WHAT IS REQUIRED - Render the data from the line containing "Viewport: 1879px width, 962px height." through the end of the data as a Markdown table with the columns Row and Text, one numbered row per line and no blank lines. Leave out the pictures.

DATA RECORDS -

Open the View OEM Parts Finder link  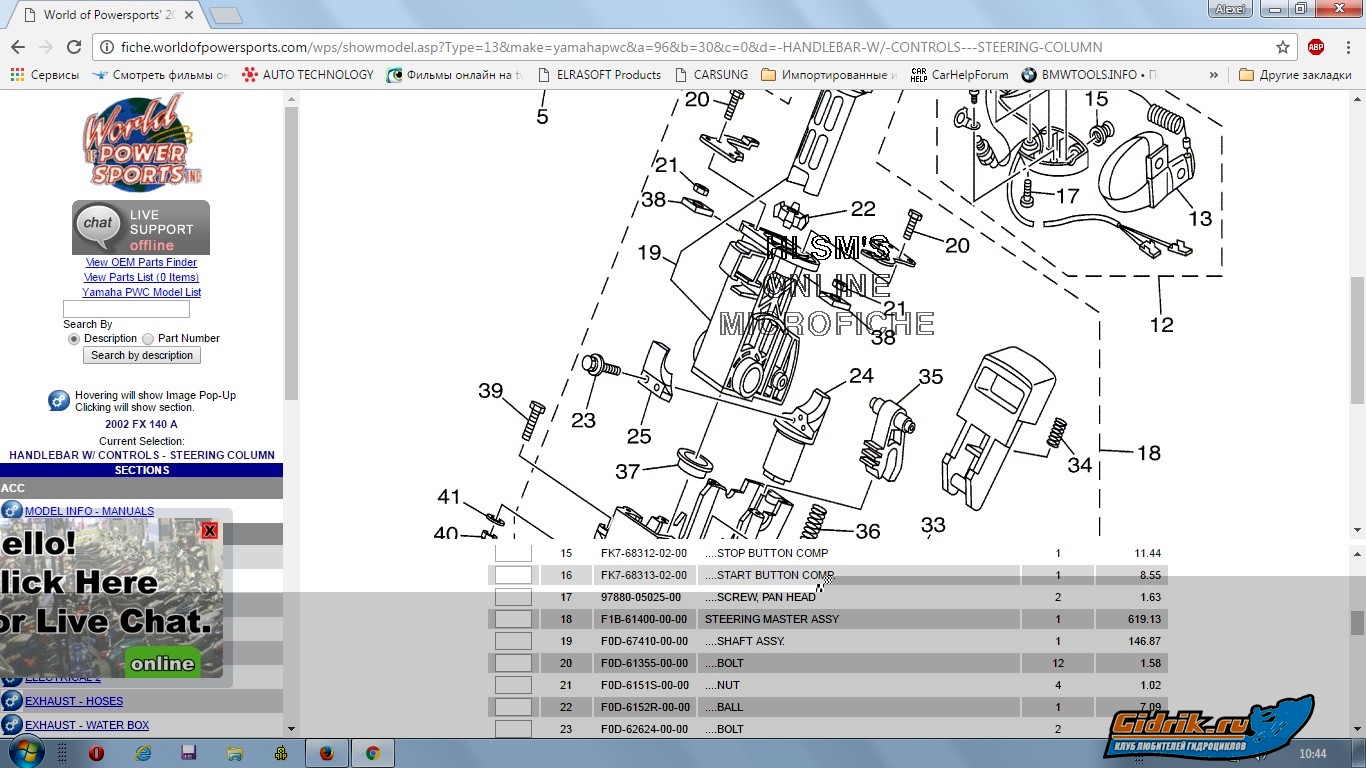(x=141, y=262)
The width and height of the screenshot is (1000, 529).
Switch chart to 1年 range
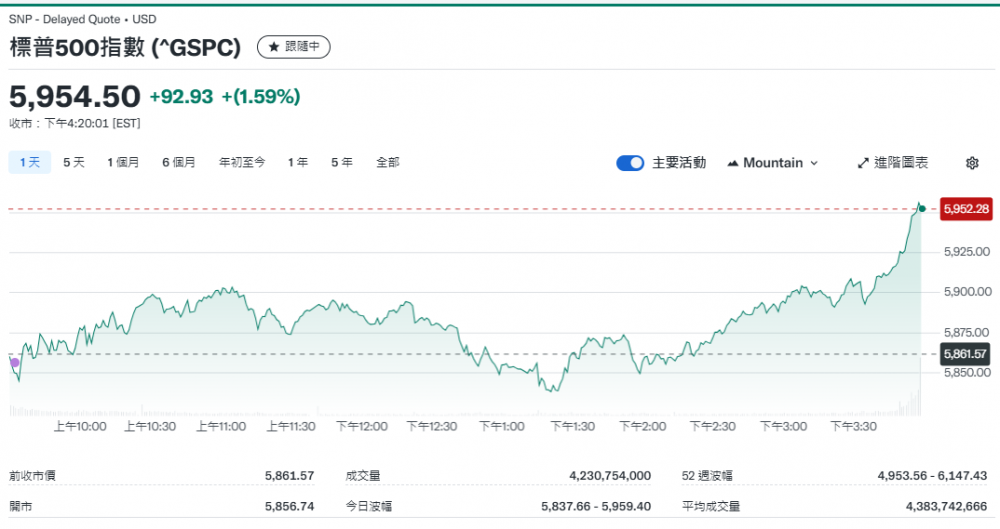coord(298,162)
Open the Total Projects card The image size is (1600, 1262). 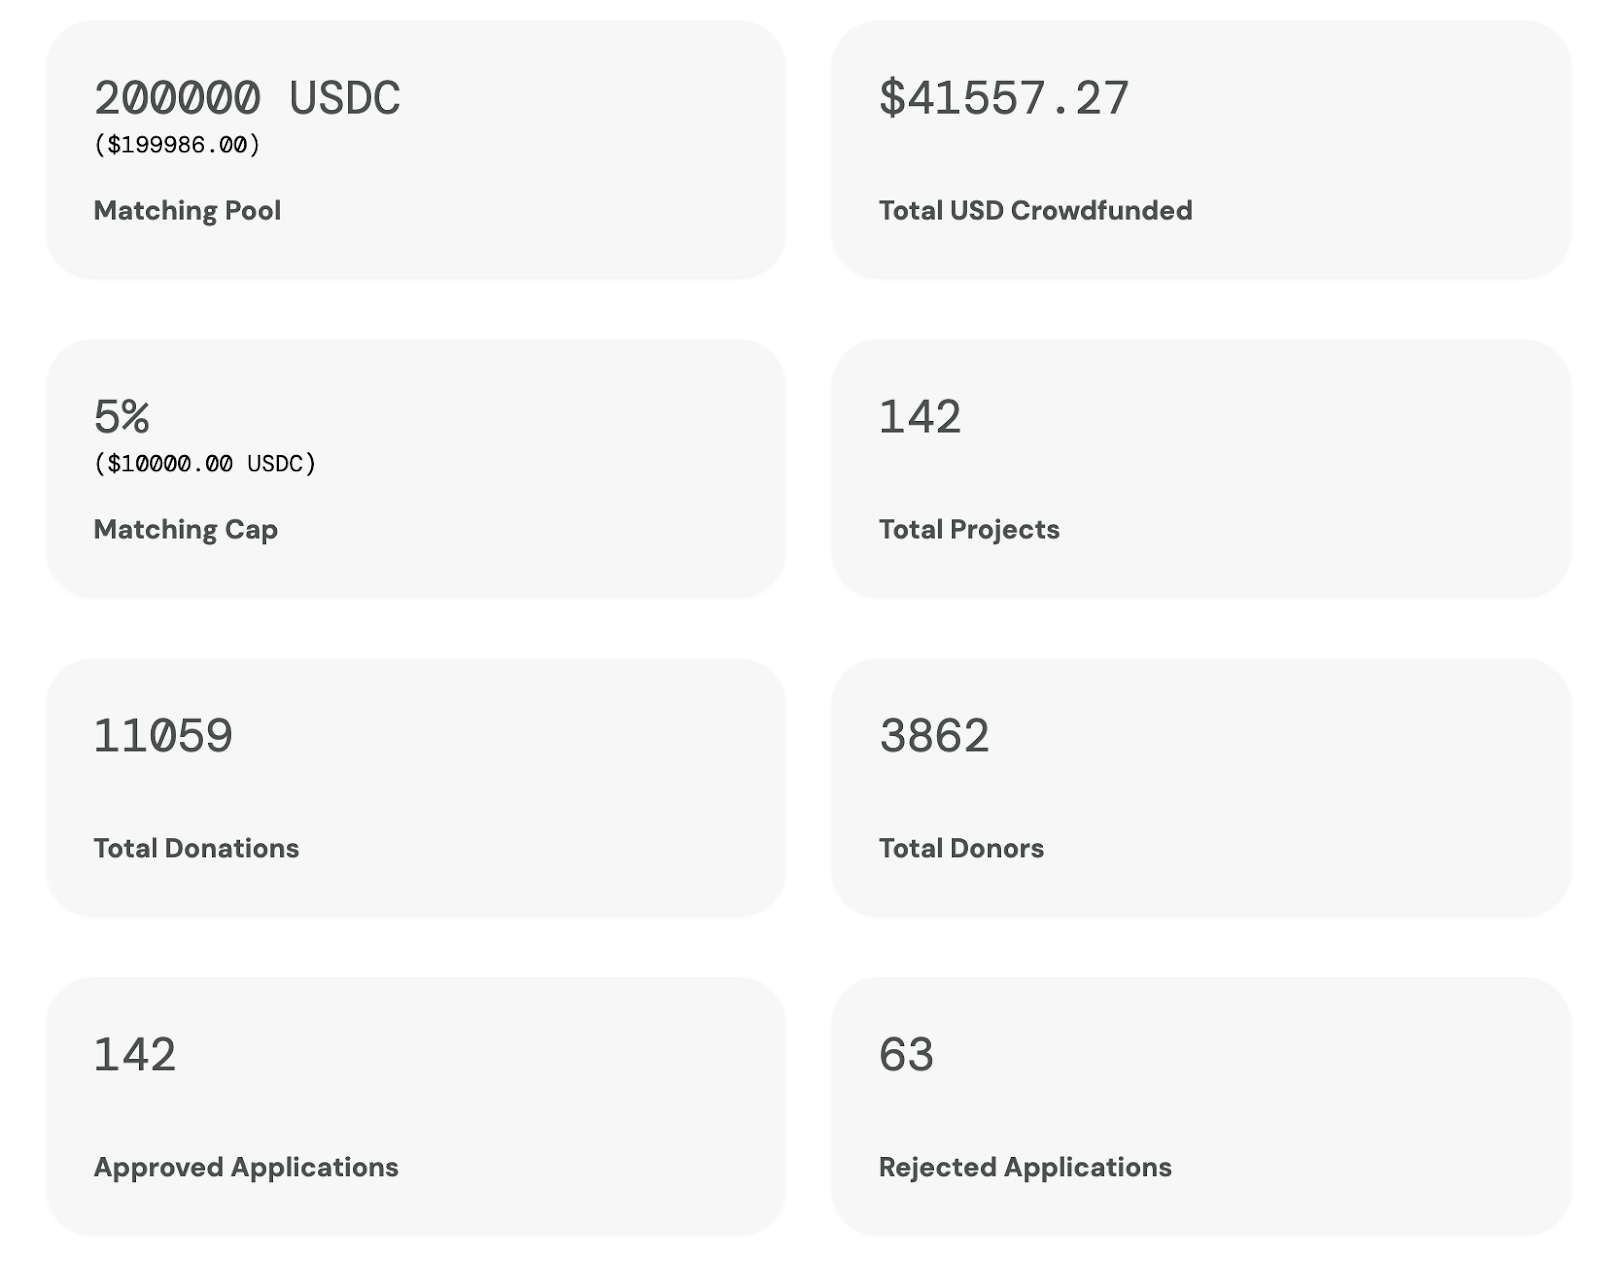[x=1201, y=469]
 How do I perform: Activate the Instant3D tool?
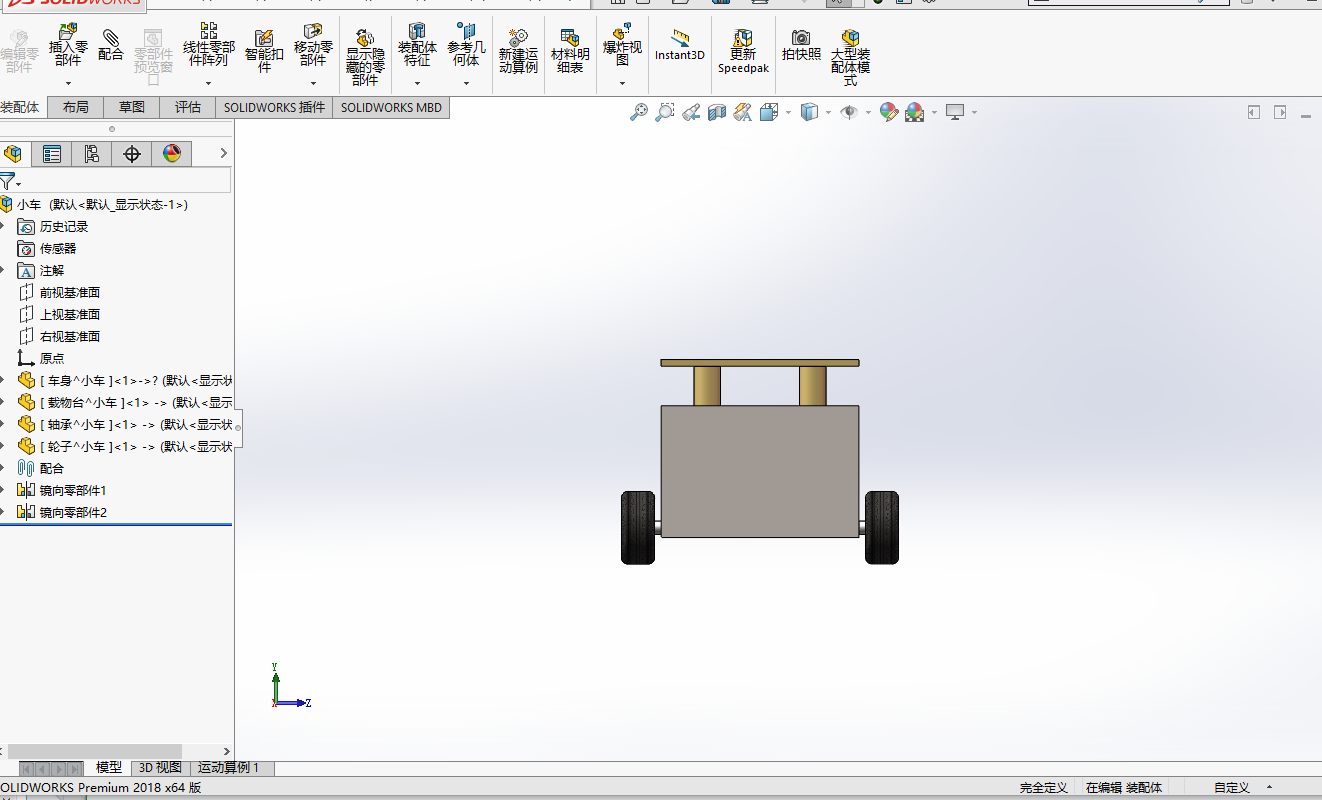(x=680, y=45)
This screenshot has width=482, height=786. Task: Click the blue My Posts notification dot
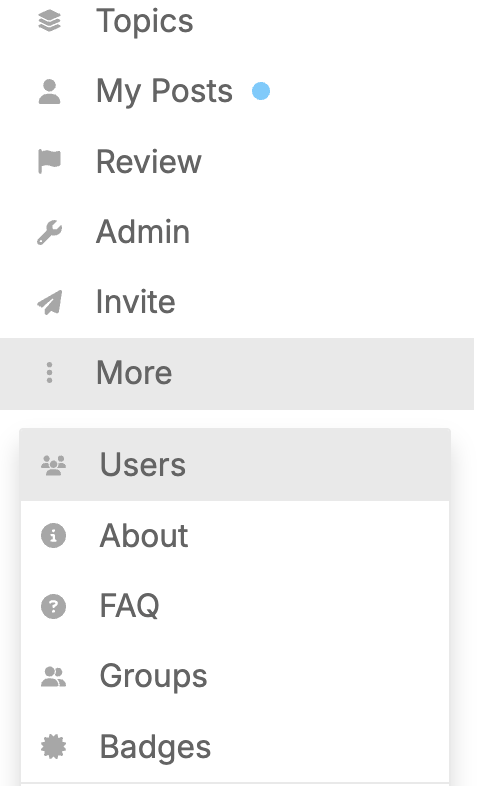click(261, 91)
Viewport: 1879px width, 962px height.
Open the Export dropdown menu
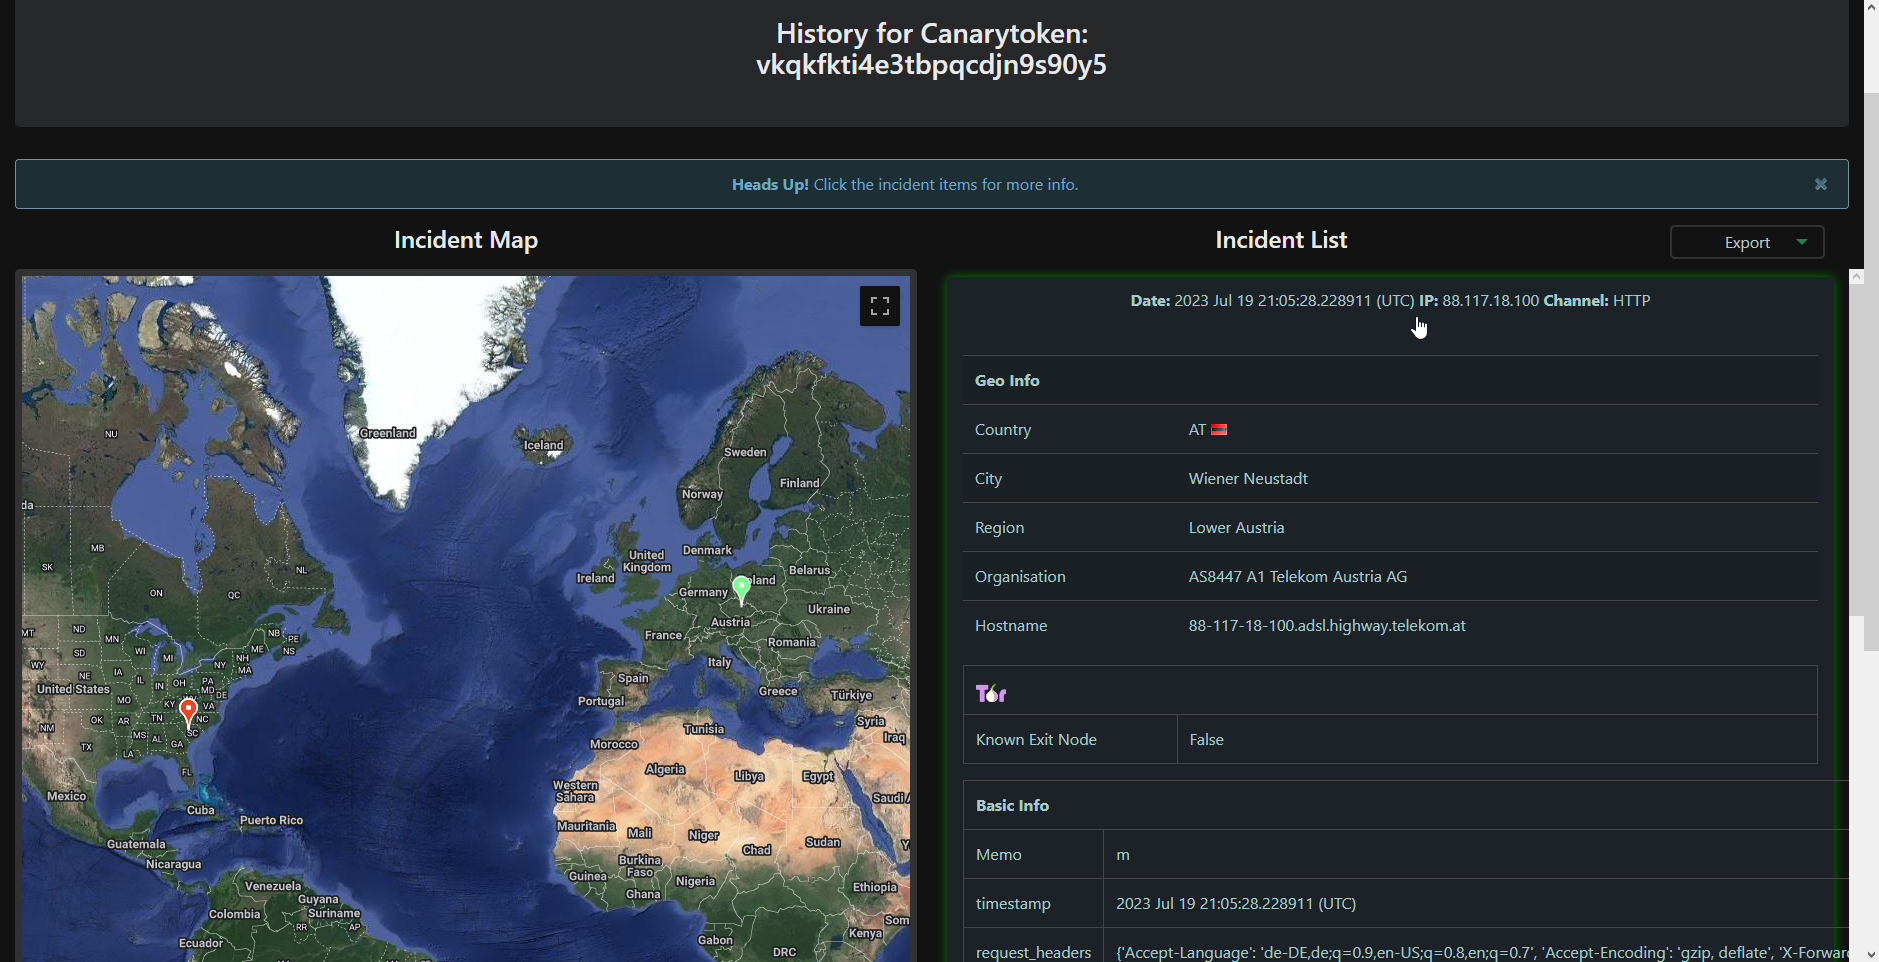[1746, 242]
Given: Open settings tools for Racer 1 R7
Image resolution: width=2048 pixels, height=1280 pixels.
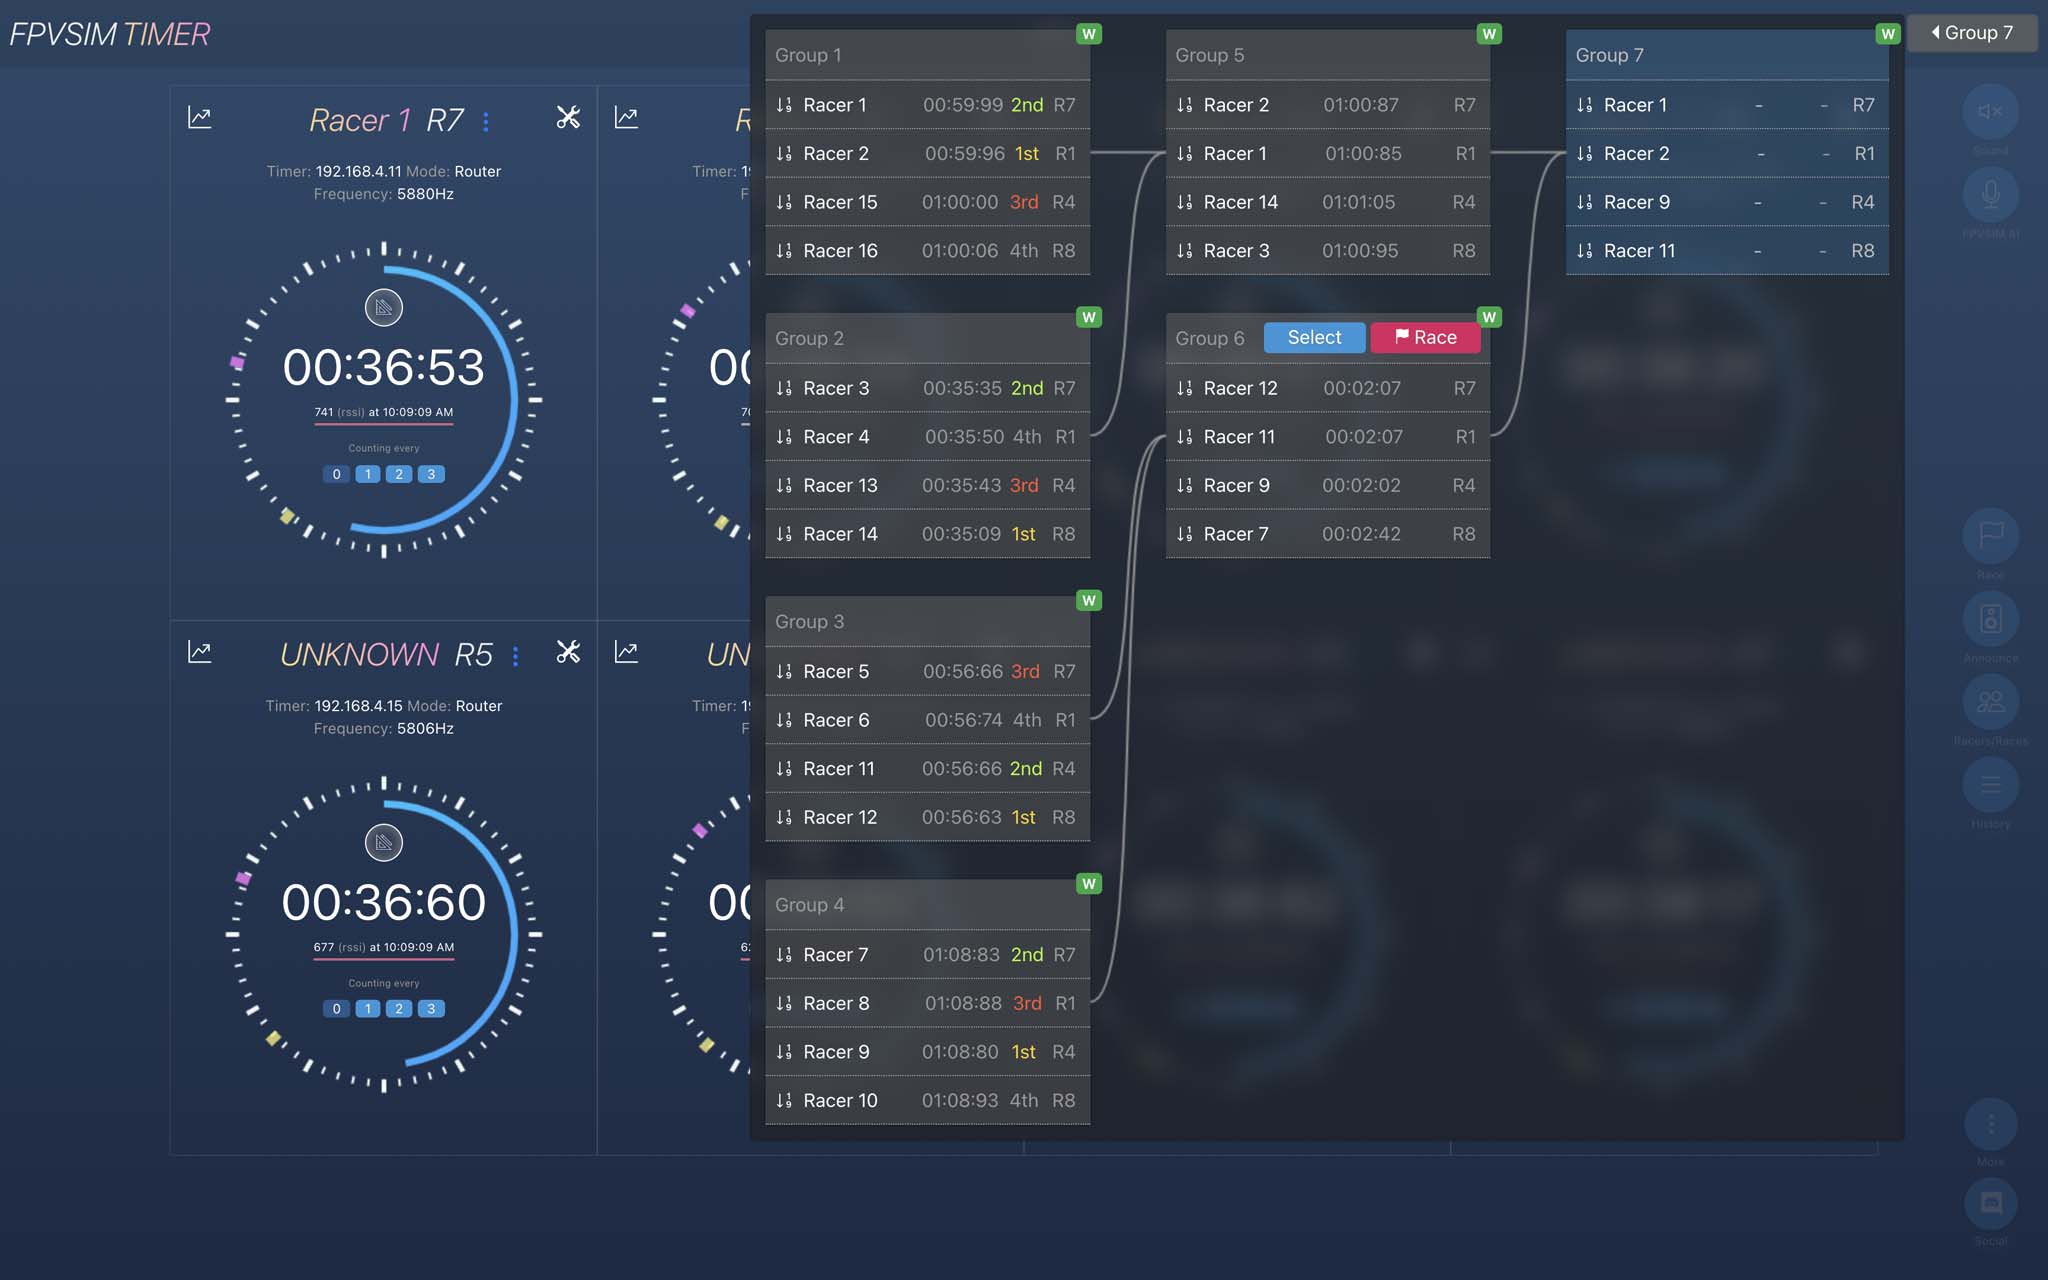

SOLUTION BELOW -
| Row | Text |
|---|---|
| 1 | Viewport: 1879px width, 962px height. |
| 2 | Open the Export dropdown menu |
| 3 | [1746, 242] |
| 4 | Given: Open settings tools for Racer 1 R7 |
| 5 | Image resolution: width=2048 pixels, height=1280 pixels. |